Scan the material below for "width", then return each line that contains it.
= Beginning of Section =
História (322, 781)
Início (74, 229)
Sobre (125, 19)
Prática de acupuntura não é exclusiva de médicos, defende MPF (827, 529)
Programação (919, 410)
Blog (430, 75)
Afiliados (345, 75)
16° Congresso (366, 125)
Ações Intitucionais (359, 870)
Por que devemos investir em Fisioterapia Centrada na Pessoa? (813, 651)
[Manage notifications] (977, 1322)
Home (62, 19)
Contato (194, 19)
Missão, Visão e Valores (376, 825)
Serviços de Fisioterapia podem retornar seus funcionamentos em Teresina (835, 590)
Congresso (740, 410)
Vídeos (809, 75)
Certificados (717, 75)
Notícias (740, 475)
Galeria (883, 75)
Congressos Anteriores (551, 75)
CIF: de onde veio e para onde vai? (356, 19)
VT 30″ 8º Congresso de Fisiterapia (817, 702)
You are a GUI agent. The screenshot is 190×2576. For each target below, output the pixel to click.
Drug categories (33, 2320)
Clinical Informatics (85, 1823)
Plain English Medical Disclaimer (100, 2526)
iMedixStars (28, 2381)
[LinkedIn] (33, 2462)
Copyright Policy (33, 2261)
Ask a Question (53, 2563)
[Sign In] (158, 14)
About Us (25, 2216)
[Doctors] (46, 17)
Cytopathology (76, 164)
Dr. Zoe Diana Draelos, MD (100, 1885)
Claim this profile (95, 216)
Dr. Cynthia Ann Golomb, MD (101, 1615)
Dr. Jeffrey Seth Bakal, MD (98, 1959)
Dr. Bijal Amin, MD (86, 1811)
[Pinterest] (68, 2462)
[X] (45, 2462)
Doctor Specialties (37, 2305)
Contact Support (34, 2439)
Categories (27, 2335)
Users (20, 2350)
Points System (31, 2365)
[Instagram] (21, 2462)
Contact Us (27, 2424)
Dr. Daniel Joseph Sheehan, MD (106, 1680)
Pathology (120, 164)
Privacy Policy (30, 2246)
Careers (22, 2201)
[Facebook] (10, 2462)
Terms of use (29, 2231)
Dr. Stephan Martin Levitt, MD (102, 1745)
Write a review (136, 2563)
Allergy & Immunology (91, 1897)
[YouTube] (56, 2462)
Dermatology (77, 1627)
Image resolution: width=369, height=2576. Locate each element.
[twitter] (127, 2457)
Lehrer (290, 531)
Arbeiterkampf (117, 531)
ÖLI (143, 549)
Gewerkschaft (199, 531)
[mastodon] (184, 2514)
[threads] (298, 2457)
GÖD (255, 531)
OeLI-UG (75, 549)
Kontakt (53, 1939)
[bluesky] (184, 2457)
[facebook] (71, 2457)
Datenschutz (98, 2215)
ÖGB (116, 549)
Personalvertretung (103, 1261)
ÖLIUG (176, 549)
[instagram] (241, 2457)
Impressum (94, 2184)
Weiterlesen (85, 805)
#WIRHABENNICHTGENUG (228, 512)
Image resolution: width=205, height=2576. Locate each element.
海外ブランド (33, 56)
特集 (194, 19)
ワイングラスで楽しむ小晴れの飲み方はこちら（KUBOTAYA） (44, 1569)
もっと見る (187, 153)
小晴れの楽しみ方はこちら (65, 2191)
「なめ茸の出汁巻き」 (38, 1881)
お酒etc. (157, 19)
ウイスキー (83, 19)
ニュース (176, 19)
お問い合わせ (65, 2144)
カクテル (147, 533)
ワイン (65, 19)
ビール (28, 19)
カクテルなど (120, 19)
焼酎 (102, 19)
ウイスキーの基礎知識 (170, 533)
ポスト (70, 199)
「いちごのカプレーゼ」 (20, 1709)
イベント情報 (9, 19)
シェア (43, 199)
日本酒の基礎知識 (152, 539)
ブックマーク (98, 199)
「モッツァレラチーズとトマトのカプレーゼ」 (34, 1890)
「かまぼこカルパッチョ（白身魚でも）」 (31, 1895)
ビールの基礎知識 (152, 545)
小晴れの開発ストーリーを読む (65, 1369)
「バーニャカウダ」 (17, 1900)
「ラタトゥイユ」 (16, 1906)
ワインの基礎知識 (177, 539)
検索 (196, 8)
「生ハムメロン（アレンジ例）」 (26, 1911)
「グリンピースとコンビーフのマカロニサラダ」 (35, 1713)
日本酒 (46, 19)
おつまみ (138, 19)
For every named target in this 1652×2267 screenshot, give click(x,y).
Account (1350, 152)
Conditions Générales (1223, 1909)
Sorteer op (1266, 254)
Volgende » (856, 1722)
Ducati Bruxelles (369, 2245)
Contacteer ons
= End of Section =
▸ YOUR SOLUTION:
Image resolution: width=369, height=2576. Locate each element.
Image resolution: width=205, height=2576. Locate each element.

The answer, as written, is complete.